> On modern CPUs, avoiding branch misprediction is a key technique to speed up programs.
This is true but it's misleading. The reality is that modern out-of-order superscalar CPUs are so good at branch prediction that it's nearly always better to branch in a tight loop (to allow more ILP) than introduce a data-dependency in a tight loop (which limits ILP). Cf. https://mazzo.li/posts/value-speculation.html, https://yarchive.net/comp/linux/cmov.html
Branchless code should generally be avoided because modern CPUs are not designed to optimize that use case. There are exceptions of course, but those are exceptions.
I do not agree to call "exceptions" the cases where branchless code is preferable, because they can be quite frequent in certain application domains, like sorting and searching.
The difference between the cases when branches are worse and the cases when they are better, is whether the tested condition is random (i.e. unpredictable) or not.
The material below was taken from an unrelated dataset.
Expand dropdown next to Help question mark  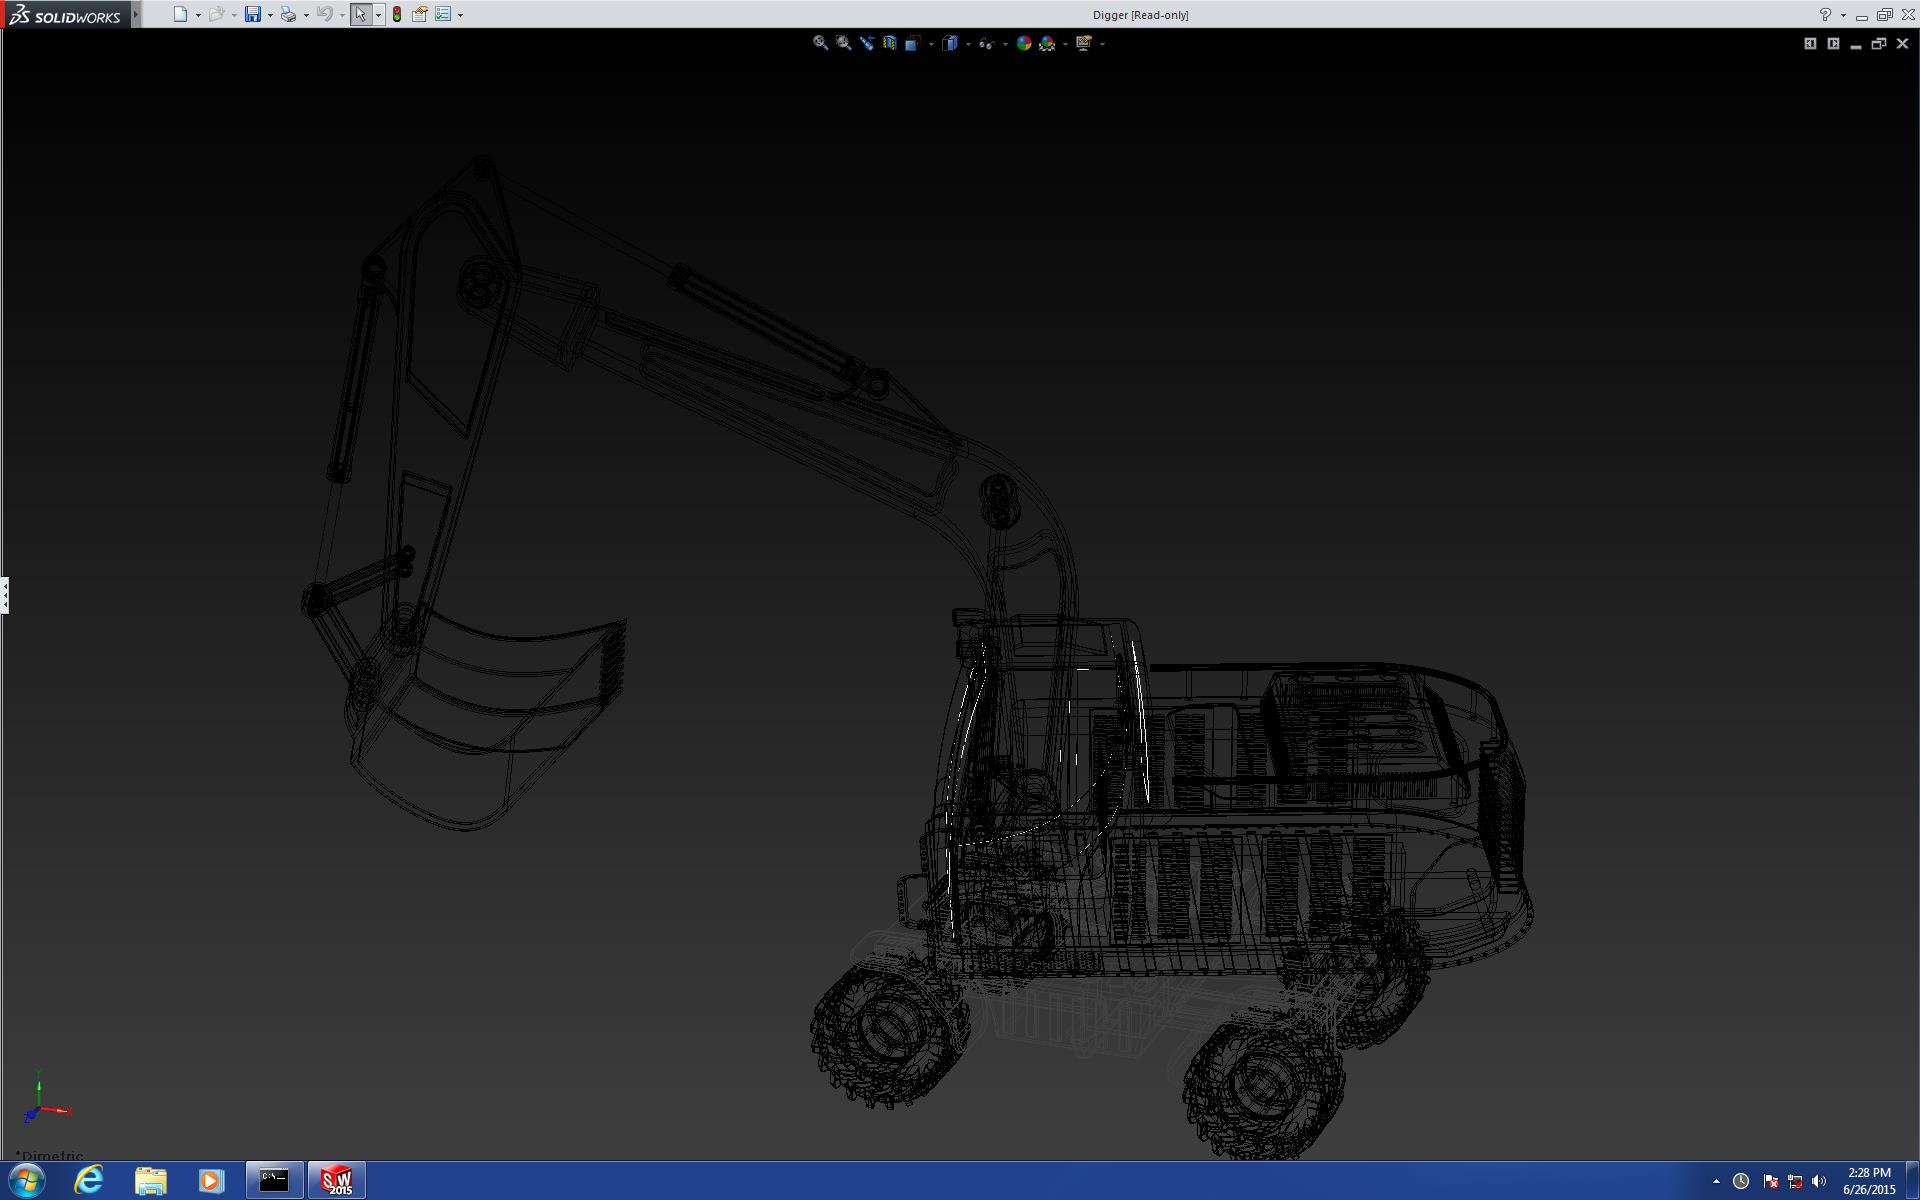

Whenever you compare a random number with a threshold (or two random numbers between themselves) and use the result for conditional execution, that is an example where using branches is worse.
In most cases, when writing a program it is easy to estimate whether branches will be predictable or not, and in the latter case branchless methods should be used.
I was thinking that... When they say "modern CPUs", surely that includes any pipelined CPU? Maybe Pentium 4 era long pipelines in particular. But actual modern CPUs are much better at branch prediction.
But for something like sorting wouldn't the worst case be completely random data which would defeat any kind of branch prediction?
Branchful only wins via ILP when data becomes good predictable. But since Quicksort partitioning aims for a 50/50 split, it operates in the worst possible zone for a branch predictor. That's why branchless wins here, as proven by the benchmarks.